Two weeks old

2 Weeks Info


Many new parents are nervous about bringing home a new little person without professional help to guide them.  Parenting comes naturally to some, but for others it is a learning process.  Before leaving the hospital, arm yourself with as much information as possible.  Trying to commit everything to memory at this emotional time is not a good idea, so jot down the information in a notebook.  Ask questions!  Nothing is too banal or too outrageous.  The nurses and doctors are there to give you the information you need to be a successful parent to your newborn.
If breastfeeding is a struggle, be sure to have an appointment with a lactation specialist before you leave the hospital.  Also, schedule follow up appointments to make sure your baby is getting enough milk.

Feeding your baby is a big concern.  How much?  How often?   Most babies will feed 6-8 times every 24 hours.  Breastfed babies will feed for approximately 20 minutes per side.  Bottle fed babies will drink 2-4 ounces up to one month of age, 4-6 ounces for babies one to two months of age.  Even if you are successfully breastfeeding your baby, it's a good idea to offer a bottle of pumped breast milk to your baby at some feedings.  This way your little one will accept a bottle when Dad or a babysitter is in charge.

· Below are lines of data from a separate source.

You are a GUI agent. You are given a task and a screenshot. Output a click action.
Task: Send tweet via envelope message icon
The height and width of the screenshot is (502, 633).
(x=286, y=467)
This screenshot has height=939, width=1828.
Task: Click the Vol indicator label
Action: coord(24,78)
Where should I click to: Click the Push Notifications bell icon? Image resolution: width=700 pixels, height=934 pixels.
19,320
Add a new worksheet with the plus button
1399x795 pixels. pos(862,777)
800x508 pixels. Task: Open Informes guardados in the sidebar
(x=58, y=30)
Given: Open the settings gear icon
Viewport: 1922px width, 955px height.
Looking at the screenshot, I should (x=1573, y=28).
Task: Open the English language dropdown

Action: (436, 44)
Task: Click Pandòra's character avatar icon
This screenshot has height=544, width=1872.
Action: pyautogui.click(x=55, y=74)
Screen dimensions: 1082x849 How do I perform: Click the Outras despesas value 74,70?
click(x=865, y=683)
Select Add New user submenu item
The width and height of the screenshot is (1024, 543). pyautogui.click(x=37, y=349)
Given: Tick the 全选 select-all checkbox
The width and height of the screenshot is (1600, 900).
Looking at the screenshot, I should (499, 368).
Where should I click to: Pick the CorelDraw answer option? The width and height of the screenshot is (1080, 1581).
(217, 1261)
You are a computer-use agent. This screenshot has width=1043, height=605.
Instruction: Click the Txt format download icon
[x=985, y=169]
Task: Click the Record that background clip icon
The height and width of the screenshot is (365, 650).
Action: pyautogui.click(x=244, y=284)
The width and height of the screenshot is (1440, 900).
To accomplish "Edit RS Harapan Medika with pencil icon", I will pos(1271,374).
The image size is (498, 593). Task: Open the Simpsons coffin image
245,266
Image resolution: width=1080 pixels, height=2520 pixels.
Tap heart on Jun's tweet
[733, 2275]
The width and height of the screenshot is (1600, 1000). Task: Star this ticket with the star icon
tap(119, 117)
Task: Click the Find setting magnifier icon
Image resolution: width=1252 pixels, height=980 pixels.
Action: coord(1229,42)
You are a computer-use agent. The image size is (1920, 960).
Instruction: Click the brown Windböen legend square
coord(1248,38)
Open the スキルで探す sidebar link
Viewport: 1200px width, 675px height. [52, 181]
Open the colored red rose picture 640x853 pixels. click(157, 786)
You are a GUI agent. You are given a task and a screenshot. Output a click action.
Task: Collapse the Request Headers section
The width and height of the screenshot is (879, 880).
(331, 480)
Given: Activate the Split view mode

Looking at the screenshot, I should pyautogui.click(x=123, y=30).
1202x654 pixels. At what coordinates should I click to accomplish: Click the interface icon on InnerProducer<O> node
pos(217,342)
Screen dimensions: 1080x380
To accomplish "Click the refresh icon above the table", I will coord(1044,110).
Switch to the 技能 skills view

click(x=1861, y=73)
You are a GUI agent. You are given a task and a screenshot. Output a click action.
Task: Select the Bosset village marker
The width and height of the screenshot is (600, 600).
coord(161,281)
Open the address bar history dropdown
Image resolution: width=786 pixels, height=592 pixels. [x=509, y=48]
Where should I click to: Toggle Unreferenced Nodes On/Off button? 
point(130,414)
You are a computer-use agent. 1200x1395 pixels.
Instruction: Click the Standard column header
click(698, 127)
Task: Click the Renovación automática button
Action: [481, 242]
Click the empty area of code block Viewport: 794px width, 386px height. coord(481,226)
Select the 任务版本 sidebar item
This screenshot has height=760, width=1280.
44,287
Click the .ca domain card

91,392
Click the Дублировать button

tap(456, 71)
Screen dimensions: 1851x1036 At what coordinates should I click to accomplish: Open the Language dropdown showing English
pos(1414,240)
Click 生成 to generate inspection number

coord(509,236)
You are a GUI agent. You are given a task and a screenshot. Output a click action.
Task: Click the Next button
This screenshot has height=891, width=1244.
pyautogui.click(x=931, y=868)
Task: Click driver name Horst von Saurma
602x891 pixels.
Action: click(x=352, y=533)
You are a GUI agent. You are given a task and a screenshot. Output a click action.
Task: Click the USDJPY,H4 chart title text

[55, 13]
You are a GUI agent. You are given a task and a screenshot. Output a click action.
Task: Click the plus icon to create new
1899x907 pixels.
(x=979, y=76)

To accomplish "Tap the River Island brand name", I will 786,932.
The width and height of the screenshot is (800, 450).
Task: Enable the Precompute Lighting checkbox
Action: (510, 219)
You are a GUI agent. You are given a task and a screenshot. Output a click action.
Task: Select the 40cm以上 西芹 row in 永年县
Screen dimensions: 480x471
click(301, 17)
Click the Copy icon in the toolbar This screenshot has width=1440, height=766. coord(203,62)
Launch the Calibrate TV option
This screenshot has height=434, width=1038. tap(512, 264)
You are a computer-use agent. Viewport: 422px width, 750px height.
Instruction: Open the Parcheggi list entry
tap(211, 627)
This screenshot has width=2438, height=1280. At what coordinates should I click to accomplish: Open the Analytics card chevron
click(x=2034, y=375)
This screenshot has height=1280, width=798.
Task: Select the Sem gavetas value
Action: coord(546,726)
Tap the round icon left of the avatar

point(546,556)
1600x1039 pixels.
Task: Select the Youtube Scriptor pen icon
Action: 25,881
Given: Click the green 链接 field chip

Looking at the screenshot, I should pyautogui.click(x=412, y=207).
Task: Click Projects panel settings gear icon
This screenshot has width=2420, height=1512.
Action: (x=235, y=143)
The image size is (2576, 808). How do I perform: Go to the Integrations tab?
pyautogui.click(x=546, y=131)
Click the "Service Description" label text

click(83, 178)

The first four to six months of life, breast milk and/or formula is all your baby needs for a healthy diet.  Solid foods or homogenized milk introduced too early can cause food allergies, obesity, and anemia.  Consult your pediatrician before you start your baby on cereal or other solid foods.

Your baby's stool will be fairly loose and usually a yellowish color.  Formula fed babies have a firmer, paste-like stool.  Although babies eat like clockwork, they may not have a dirty diaper for several days.  This is normal.  Babies also grunt and turn red from straining, but this doesn't necessarily mean the baby is constipated.  Hard, pellet-like stools indicate constipation and may warrant a call to your doctor.

Sleep. (Your baby's, not yours.)
The good news is your baby will sleep a lot; 18 to 20 hours each day, but will wake up every 2 to 4 hours for a feeding.  The best advice is to try and sleep or rest when your baby is sleeping.  Eventually, your baby will stay awake for longer of periods of time and nap times will become more scheduled.  It is strongly recommended that babies be put to sleep on their backs for the first six months of life to prevent Sudden Infant Death Syndrome (SIDS).

At this age, it's impossible to "spoil" your baby.  So, don't worry about a rigid schedule of feeding, bathing, and sleeping.  If your baby is fussy; hold, sing and gently pat your baby.  Swaddling is also a good way to make a baby feel warm and secure.  If you are feeling exhausted and frustrated, ask for help, take a "time-out", or call your doctor if you feel your baby may be in danger.  It is never okay to shake your baby.  This can cause severe trauma, brain damage, and death.

Call your doctor if your baby develops a fever above 101 F (38.3 C), refuses to eat, has severe diarrhea, repeatedly vomits (not just spits up) or seems unusually lethargic.